» **SELECTED TEXT**:

When looking at changes between the different age groups after the introduction of COVID-19 measures, we saw that younger help seekers focused more on negative emotions. They also expressed a more frequent lack of confidence in themselves or others. Furthermore, the younger help seekers did more often express thankfulness for the conversation during the lockdown. On the other hand, older help seekers more often discussed problems with medication, alcohol, and methods of self-harm.
Help seekers that lived alone showed the most extreme changes between the two time periods. This is in part because this group was relatively small compared to the total number of help seekers. Nevertheless, there were striking changes in this group. Help seekers that lived alone more often talked about suicidal thoughts or plans, and also about having no energy. On the other hand, the conversations less often mentioned difficulty talking about their situation or about self-harm.
To summarize, there was an increase in topics indicating gratefulness for the helpline. Furthermore, there was a decrease in mention of plans for suicide and suicidal thoughts. Help seekers who live alone however, showed an increase on plans for suicide and suicidal thoughts. Male help seekers showed increase mention of panic and anxiety. Help seekers under 30 showed an increased mention of negative emotion and lack of self-confidence, while help seekers over 30 showed an increased mention of problems with medication or alcohol.
Discussion
This study was conducted to inform suicide prevention strategies for organizations in public and mental health that help people with suicidal ideation. This was also the first study in the field of suicide prevention that used BERT embeddings resulting in an in-depth analysis of a large number of conversations using topic modeling. This study differs from previous studies on mental health conversational data. Examples of such studies dealt with real-time topic modeling of crisis chat helplines with LDA that leveraged experts during the training to improve the model [27], and modeling of a set amount of conversation stages [28].

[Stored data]

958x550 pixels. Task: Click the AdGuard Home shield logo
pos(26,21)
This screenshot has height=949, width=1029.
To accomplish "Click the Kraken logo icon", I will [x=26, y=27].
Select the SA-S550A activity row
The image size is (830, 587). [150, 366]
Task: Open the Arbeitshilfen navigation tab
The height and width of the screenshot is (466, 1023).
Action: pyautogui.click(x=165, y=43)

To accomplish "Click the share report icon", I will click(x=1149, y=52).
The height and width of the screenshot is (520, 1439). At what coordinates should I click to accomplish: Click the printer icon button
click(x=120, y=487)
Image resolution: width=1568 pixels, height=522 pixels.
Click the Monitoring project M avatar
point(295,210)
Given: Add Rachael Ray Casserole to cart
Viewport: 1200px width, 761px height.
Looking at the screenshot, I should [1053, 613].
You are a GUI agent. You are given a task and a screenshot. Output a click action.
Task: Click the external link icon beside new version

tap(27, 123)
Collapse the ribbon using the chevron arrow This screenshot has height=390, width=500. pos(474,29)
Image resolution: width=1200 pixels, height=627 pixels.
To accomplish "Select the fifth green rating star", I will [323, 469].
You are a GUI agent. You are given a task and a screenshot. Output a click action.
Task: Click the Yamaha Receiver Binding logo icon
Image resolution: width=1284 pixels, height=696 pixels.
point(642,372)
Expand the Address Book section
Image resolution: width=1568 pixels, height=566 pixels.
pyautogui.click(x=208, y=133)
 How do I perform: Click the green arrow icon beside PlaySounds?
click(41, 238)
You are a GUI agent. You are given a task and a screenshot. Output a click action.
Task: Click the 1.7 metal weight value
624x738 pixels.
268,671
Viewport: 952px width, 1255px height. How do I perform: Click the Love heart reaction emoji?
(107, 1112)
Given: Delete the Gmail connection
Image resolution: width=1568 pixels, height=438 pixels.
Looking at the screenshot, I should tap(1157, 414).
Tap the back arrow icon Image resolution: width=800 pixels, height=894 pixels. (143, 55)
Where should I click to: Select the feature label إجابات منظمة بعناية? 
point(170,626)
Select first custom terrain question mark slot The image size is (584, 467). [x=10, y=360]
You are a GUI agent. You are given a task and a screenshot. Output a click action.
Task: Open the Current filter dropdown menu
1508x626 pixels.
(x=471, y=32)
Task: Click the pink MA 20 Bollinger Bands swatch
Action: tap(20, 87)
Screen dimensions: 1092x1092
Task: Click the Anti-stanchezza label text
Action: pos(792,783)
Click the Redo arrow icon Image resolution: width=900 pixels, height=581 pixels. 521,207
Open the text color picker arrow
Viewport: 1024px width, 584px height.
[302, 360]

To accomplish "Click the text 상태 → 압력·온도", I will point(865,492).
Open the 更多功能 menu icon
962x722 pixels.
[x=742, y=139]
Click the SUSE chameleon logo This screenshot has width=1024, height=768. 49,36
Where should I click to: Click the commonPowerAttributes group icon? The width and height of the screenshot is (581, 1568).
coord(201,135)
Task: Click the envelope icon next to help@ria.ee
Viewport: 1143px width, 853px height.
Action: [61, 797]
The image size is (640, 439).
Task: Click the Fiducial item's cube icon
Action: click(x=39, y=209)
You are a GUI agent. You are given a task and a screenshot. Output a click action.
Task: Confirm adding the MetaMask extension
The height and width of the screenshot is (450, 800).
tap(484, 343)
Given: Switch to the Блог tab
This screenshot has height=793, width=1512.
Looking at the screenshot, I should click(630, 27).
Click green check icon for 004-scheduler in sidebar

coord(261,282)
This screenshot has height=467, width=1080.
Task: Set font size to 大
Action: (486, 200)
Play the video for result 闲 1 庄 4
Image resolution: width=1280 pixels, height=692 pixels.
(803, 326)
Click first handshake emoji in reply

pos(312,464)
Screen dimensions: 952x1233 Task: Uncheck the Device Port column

» **EXERCISE INSTRUCTIONS**:
A) According to the helpline study excerpt, which topics did male help seekers mention more often?
B) Continue the helpline study excerpt from the point where it stops.
The lines of stored data are not needed for either task.

» **RESULTS**:
A) Male help seekers mentioned panic and anxiety more often.

B)
The topic model found multiple changes in topic frequency in the overall help seeker population. Several of these changes can be explained by the government measure. Examples of these are that help seekers called more often from home, shared less about romantic relationships, and talked less about their education. These changes are in line with the government measures causing schools to close and recommendations to stay at home to keep social interaction to a minimum.
Certain changes pertaining to the functioning of the helpline were of interest. There was increased mention of thankfulness on the part of the help seekers for the conversation during the lockdown, indicating a desire for contact. This is an important finding since loneliness and thwarted belongingness are strongly associated with suicidal ideation and behavior [29]. In a study on reporting the COVID-19 related problems mentioned by help seekers, van der Burgt et al. found interruption of regular care and loneliness to be the most frequently mentioned [30]. Helplines can provide support in times of loneliness that has been amplified by the lockdown.
There was an increase in mentions of negative emotions and lack of self-confidence in chats, especially among younger help seekers. The mental health of this group was tracked in the UK by Pierce et al. [31]. They found an increase in mental distress in the general population during the pandemic and specific groups, like adolescents, were affected more significantly. A study on the age group 8–18 found indication that internalizing problems of this group increased during the pandemic [32]. We know that this group is already at risk for calling a suicide prevention help line. As an important period in their life for social emotional development and with government measures still persisting it is important to provide and promote means for this group to socially interact on a regular basis to improve their.
There was a decrease in mentions of specific plans and methods for suicide. Furthermore, helplines saw an initial decrease in usage of the helpline and the observed number of suicides during the early months of COVID-19, and there was no significant increase [9]. However, financial uncertainty and increased risk factors due to social isolation would expect the opposite. Suicide remains a complex phenomenon and we cannot yet explain how these findings relate.
There was also an increase in mentions of panic and anxiety among male help seekers. This could be because of the image of social economic change [15].
Among help seekers who live alone, an increase in mentions of specific suicide plans was observed. This group of people were hit harder by the pandemic than most help seekers, and this was apparent in the discussed topics. A possible contribution could be the decrease of their daily social contact during a lockdown. Combined with no contact at home, it could lead to more time with their own thoughts. The ruminative process affects the transition of defeat leading to entrapment which can then turn into suicidal ideation according to the model of O’conner et al. [29]. It will be important for policy makers to keep a close eye on how their actions affects people who live alone and provide leniency where possible so that contact for this at-risk group could still be possible.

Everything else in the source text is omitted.